My mother’s experiences were the inspiration that led me to write DIRTY WORDS ON CLEAN SKIN in the first place. The least feminist woman on the planet had made me into one. So I guess you could say my new book, YOU RUINED MY LIFE AND YOU STOLE MY BRA, is my origin story. It’s also a powerful, entertaining memoir many will relate to. No matter my conflicts with my mother due to our having belief systems that were centuries apart, we were hungry to find each other.

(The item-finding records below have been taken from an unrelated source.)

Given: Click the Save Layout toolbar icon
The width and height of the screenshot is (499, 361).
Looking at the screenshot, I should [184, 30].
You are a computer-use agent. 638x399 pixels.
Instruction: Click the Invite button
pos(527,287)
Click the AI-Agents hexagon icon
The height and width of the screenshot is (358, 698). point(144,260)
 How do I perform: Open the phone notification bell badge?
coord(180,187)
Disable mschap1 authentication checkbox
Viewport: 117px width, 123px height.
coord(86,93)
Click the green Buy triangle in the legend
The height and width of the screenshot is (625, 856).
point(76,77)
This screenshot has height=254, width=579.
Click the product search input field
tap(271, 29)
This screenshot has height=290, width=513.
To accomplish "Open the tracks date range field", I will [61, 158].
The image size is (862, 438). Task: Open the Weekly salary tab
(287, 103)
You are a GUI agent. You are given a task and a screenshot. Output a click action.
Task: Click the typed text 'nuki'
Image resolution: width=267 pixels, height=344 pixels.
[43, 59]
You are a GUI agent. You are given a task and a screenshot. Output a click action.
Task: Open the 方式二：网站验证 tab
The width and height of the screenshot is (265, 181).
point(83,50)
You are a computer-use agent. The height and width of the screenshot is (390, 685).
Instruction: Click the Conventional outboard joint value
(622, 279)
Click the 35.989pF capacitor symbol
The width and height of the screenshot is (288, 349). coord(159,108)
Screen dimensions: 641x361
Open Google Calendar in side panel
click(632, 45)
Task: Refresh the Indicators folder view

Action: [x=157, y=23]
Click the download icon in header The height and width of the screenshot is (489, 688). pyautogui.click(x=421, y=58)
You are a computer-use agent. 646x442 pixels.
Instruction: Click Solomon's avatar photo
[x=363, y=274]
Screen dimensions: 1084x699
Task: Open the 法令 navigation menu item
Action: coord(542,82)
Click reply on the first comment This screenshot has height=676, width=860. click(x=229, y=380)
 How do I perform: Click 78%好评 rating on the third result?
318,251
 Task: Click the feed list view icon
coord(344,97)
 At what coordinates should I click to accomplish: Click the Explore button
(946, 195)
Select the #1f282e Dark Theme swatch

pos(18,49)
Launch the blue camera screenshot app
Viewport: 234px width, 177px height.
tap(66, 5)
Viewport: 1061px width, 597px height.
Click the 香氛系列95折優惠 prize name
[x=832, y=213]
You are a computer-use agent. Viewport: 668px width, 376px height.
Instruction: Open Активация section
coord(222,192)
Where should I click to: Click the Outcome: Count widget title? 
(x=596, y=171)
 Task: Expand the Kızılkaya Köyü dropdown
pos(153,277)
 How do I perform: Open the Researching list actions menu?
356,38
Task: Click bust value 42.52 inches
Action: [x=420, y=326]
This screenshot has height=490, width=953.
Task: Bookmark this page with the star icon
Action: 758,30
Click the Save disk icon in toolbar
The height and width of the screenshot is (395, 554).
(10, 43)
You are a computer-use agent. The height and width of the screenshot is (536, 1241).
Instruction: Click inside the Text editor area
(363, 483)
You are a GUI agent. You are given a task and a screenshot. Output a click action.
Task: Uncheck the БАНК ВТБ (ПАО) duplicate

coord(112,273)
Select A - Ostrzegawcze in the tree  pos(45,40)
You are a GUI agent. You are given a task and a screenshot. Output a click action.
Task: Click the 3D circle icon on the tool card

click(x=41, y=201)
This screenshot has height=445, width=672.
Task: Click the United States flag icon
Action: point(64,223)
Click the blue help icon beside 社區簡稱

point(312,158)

The love in that journey healed me and taught me a great deal about myself and the power I have–when I take a break from criticizing myself. (Funny how women seem to be taught to do that!)
I hope you’ll take a look at what I have to share and see if it resonates with you.
Though this book is about the unusual way I found to heal my relationship with my mom, it’s just as much about me learning how to stand in my own light despite my mother’s lifelong aversion to hers. Check it out: YOU RUINED MY LIFE AND YOU STOLE MY BRA, a Mother/Daughter Love Story.
I hope I’m still welcome to share here though this is a departure from what many may be used to from me. And, as always, thank you so much for taking the time to read my work.